A linear fragment will not confer resistence as a plasmid. In some strains you can use linear fragments to insert or replace existing genomic or plasmid sequences to insert markers such as Kanamyacin.


plasmids have an origin of replication that ensures the replication in both senses. But at the ori site, there is a tough process for the new synthetised molecule to be ligated (and so ciular). Assuming your vector is cutted, it can't be circular. So it can't replicate. So there is no kana resistance.

But if you have done transfowith a cutted vector, it always remains some undigested/simple digested vector that can give colonies


Thanks a lot guys! you guys hit the nail on the head for me!!!!!!


Linear plasmids will transform cells because they can be re-circularised (remember that E.coli has its own DNA ligase). As a general rule of thumb assume that linear DNA transforms at 1/100th the efficiency of circular DNA.


DNA sequencing services

-Daniel Tillett-

Agree with Daniel, if I'm not mistaken, before ligases were available that's the way transformation to create insertions or deletions were done: transform cut vector + PCR product (or part of a cut vector).

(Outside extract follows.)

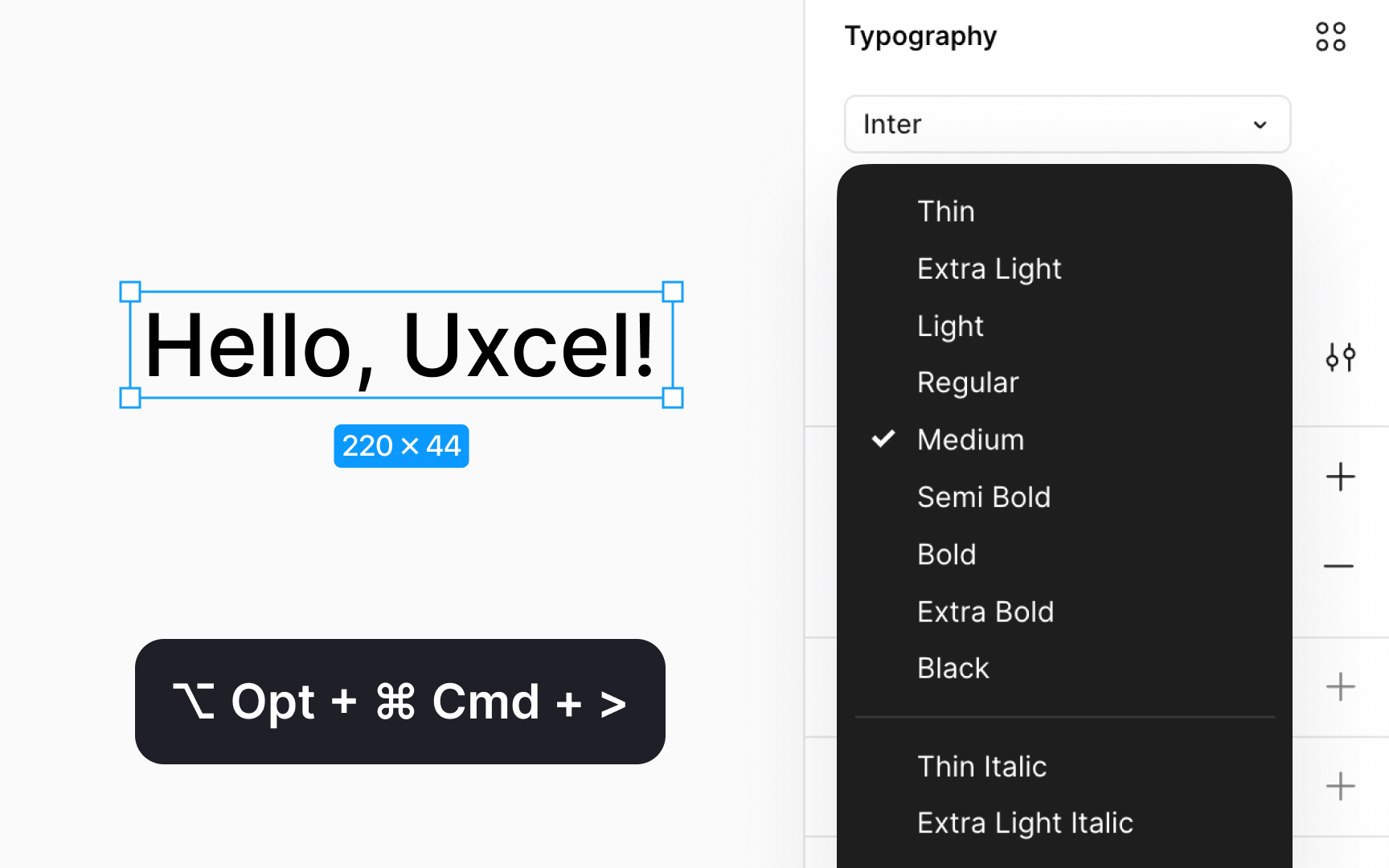Select Bold from the weight list

(x=946, y=554)
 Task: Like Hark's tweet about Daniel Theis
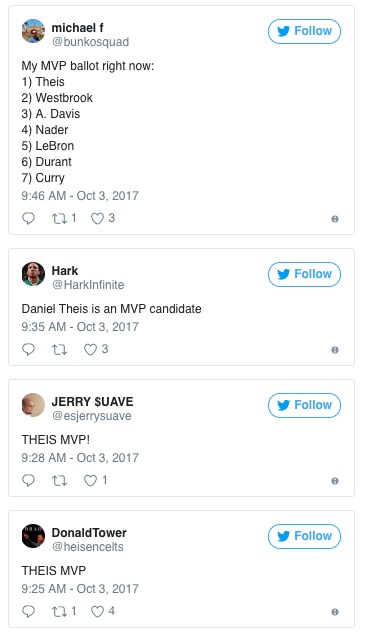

Somehow it worked (though not really efficient).


Many years ago I linearized a plasmid with HinD III and lightly digested the ends with Bal 31. The plasmid was ligated and then recut with HinD III to linearize anything that was not digested with Bal 31. Transformation into C600 yielded hundreds of colonies, which were all religated HinD III-cut plasmids. After treating the ligated and HinD III-digested DNA with CIAP, the high background went away and I got the desired products.
So, it is possible to transform linearized DNA. Are there strain differences in regards to transformation efficiencies(EndA plus/minus and other factors)? Are there differences between restriction fragment sequences?